And I struck gold.
|Genoa Courier, Friday, March 21, 1890
|Genoa Courier, Friday, May 30, 1890
This confirms my suspicions and possible inspiration from my last visit that there is a family burial plot on the ranch. I was thinking more easterly, but west up against the mountain does make sense and matches my initial thoughts. It would be a mile or so south of the well-documented Winters Family Cemetery on the current Ascagua Ranch that I visited last October.
Now that they are all securely archived and sourced on FamilySearch.org with enough evidentiary explanation and proudly proclaimed provenance that no one should ever try to delete them, I share them here. (Of course sharing them here gives me assurance that more people in the family have them in case someone has to go back in to FamilySearch to fix what someone else changed or deleted!)

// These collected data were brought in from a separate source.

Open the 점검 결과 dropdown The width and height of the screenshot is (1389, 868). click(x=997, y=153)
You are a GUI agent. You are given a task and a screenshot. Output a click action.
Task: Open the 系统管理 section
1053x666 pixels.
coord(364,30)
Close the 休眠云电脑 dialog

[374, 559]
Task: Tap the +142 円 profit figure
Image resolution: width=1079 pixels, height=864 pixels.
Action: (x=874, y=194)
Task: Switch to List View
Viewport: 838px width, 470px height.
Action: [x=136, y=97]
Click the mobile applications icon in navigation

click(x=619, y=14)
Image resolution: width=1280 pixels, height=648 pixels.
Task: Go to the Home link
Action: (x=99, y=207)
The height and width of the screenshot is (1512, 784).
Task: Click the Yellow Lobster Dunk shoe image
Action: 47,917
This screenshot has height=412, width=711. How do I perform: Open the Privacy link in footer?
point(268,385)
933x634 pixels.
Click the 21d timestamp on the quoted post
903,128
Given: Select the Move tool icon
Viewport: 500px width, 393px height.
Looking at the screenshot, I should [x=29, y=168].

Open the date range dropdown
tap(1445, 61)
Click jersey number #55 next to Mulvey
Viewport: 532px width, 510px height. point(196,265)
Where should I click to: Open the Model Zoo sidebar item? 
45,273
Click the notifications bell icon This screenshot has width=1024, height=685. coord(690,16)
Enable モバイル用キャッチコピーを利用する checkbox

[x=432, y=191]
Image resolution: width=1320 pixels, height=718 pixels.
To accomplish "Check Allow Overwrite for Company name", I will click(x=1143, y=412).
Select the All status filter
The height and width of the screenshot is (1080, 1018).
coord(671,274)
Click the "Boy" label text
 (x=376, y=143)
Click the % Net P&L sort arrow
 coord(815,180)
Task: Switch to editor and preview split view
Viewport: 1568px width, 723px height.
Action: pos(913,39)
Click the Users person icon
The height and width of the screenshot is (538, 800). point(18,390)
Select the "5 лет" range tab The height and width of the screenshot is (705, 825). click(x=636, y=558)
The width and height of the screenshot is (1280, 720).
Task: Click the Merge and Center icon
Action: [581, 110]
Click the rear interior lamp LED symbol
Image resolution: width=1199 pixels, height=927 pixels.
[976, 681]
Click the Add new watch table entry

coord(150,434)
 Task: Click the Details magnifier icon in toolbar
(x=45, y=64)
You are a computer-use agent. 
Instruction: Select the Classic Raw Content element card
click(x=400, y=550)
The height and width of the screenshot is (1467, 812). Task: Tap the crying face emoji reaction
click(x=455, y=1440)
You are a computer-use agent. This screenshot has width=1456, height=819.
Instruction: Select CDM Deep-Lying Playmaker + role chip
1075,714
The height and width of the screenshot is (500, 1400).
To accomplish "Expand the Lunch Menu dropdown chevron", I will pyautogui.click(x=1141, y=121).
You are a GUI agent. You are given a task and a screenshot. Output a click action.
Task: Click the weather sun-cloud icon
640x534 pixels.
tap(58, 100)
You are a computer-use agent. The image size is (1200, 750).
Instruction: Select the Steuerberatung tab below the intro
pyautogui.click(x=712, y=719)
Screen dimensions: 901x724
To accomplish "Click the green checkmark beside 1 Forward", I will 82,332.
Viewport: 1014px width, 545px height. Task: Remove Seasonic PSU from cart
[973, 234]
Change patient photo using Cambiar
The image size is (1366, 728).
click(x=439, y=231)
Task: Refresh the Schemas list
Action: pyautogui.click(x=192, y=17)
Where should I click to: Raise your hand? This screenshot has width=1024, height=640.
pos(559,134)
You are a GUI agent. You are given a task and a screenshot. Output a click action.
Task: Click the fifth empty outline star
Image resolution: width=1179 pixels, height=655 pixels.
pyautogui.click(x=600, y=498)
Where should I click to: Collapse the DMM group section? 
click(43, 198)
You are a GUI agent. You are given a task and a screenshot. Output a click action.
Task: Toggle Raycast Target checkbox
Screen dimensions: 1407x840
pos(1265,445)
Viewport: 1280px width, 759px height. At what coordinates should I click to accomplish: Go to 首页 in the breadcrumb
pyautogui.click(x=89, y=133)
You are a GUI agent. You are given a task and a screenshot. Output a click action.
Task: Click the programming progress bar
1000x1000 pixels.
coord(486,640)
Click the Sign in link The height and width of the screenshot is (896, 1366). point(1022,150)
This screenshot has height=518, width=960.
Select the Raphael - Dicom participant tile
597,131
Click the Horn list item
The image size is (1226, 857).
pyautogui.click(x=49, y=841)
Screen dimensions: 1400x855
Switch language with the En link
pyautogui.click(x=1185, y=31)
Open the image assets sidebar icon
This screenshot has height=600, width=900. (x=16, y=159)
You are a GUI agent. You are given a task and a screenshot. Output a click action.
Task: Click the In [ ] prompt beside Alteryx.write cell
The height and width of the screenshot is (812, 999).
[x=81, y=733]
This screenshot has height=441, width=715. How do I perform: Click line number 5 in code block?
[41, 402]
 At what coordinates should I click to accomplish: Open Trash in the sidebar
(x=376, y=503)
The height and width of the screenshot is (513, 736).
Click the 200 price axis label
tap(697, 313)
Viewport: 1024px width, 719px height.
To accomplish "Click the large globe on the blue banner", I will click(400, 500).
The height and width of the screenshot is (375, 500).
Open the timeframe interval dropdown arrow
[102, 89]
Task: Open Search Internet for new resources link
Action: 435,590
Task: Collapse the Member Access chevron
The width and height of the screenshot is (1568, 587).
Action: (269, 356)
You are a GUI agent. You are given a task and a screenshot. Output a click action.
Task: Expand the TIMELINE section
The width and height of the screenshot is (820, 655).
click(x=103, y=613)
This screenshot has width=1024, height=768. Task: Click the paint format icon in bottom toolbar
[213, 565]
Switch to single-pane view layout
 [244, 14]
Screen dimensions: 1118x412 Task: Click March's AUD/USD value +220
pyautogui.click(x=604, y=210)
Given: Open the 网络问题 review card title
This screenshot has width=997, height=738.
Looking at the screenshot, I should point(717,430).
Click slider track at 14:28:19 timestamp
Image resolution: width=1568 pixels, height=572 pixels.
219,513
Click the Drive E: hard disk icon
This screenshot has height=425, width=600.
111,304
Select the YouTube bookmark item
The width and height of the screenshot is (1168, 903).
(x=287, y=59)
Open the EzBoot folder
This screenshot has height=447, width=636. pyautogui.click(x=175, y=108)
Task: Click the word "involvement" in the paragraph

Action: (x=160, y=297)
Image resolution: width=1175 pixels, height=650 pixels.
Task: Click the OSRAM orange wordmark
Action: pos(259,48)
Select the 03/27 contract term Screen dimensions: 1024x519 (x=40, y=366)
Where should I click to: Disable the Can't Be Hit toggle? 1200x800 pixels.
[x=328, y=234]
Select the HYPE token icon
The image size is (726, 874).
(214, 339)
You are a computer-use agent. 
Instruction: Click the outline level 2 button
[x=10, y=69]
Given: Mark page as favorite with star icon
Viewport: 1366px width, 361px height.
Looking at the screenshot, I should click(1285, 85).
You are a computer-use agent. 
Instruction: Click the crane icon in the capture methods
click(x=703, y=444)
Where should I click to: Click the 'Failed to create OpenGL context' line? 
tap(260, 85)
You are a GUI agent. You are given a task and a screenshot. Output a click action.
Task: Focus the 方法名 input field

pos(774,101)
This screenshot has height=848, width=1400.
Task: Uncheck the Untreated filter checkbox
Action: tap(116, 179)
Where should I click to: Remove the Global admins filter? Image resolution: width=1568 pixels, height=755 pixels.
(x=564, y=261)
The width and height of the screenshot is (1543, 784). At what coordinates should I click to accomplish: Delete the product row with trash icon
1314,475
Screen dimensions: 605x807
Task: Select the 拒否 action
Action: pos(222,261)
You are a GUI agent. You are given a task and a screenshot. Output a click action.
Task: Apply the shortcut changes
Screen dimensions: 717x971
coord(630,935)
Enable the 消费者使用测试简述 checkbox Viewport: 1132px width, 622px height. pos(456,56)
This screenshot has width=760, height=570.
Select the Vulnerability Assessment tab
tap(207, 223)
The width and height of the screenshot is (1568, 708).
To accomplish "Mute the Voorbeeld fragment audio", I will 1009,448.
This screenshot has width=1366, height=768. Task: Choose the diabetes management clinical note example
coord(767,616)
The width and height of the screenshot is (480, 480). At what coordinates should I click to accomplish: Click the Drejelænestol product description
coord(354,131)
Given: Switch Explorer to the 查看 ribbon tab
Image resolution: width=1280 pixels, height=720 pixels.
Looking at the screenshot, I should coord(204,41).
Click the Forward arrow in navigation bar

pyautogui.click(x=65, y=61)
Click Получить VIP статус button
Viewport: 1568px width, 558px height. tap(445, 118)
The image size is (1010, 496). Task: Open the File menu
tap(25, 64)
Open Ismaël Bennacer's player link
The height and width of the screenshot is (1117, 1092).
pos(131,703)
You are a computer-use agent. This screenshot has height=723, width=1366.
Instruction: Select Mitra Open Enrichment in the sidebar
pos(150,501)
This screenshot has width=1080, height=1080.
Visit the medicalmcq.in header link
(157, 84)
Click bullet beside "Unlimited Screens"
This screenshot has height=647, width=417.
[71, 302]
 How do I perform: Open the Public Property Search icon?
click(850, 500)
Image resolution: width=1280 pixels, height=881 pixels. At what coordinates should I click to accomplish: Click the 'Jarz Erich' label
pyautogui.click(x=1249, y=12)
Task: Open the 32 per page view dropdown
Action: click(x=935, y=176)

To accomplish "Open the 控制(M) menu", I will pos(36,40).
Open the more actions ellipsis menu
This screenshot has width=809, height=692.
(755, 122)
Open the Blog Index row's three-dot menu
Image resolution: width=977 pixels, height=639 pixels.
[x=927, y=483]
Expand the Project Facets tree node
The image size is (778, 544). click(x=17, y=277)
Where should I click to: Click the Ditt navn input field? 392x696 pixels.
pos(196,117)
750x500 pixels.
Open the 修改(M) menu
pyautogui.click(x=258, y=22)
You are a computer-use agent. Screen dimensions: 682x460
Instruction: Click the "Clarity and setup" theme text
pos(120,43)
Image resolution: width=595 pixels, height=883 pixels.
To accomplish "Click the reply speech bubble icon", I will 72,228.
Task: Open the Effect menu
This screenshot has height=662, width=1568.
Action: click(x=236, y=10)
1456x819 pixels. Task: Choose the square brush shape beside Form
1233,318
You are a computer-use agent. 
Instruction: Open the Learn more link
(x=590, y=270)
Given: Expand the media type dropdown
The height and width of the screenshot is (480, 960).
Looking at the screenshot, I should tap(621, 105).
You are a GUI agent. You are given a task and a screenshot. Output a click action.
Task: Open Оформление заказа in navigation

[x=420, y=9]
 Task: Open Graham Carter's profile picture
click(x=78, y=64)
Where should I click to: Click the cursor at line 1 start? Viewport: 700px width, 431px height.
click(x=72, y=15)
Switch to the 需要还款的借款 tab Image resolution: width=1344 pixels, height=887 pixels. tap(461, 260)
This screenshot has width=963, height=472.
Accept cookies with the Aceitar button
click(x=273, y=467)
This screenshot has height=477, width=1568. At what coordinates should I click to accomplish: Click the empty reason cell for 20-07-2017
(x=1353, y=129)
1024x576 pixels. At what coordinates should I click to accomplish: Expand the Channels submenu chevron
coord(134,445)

This also gives a solid clue that at least as of 1890 (the year of the burned federal census) Jane and John Lewis's son, John Samuel Lewis, resided in Reno.
Still, the question remains, where are the graves? Do markers still exist? Has no one noticed them? The Washoe Tribe has not responded to my emails or letters. I'm going to have to try and call. I have some other potential contacts to try as well.
"Family Burying Ground" indicates a place already established by 1890. The others deaths in the family that we know of are in 1860 or '61. These are Mary Evans Johns (Jones), Abednego's first wife, who died in September 1860, and Jane's mother, my 4th-Great-Grandmother, Elinor Jenkins Vaughan, who died after the September, 1860 Census and before the January, 1862, Nevada Census, also in Jacks Valley.
As my Cousin Judy and I have agreed since we found out just a few years ago that Jane and her first husband, John Lewis, and son and her mother, Elinor Vaughan, came to Utah with handcarts in 1856, if we find Jane, we will find Elinor.
Well, we're pretty close to finding Jane "on the west end of the Johns ranch."
I think we need to talk to some Washoe archaeologists.